LISTED ENTRIES:
■ ■ ■ ■ ■ ■ ■
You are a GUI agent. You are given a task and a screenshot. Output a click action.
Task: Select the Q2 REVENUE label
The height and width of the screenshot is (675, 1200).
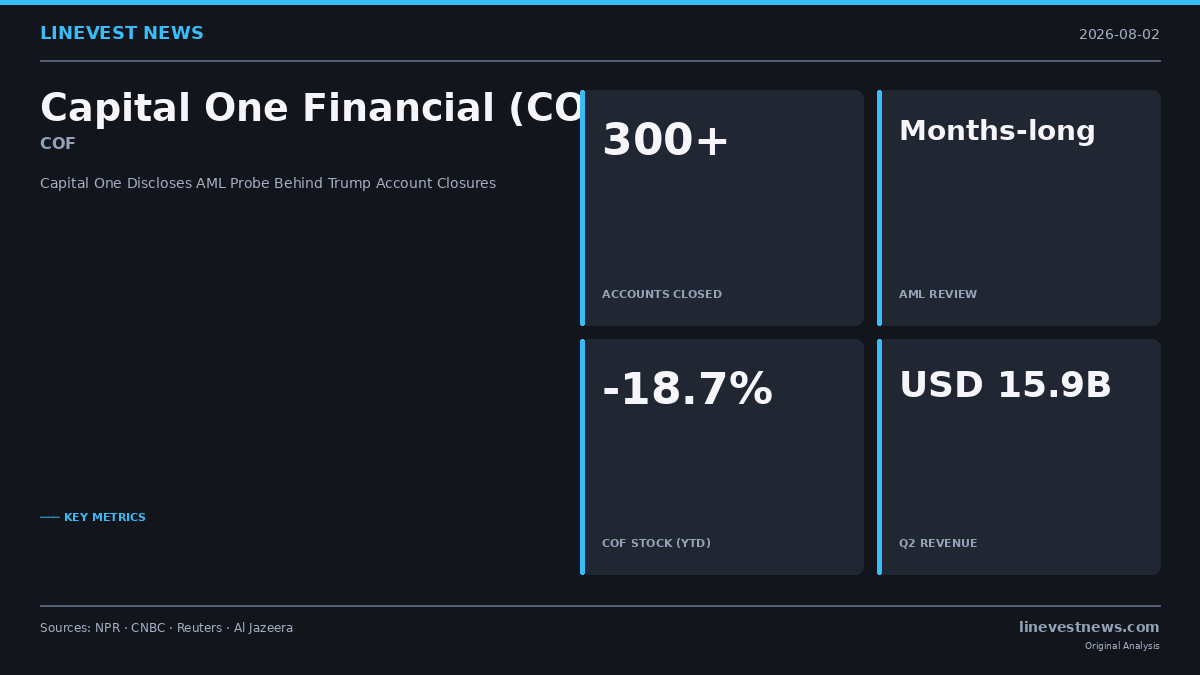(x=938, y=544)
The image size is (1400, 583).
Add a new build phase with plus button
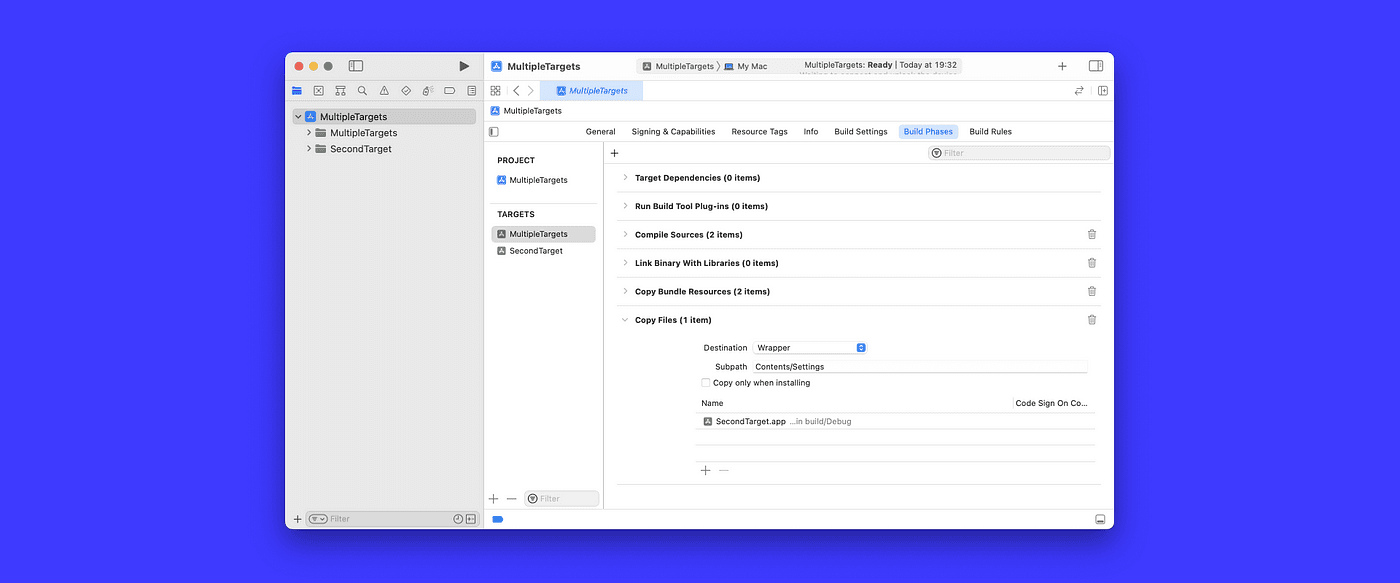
■ ■ ■ ■ ■ ■ ■
THE PROBLEM: Output each record above exactly; omit the images.

RESPONSE TO THE TASK:
You are a GUI agent. You are given a task and a screenshot. Output a click action.
Task: Select the Q2 REVENUE label
The height and width of the screenshot is (675, 1200).
(x=938, y=544)
The image size is (1400, 583).
Add a new build phase with plus button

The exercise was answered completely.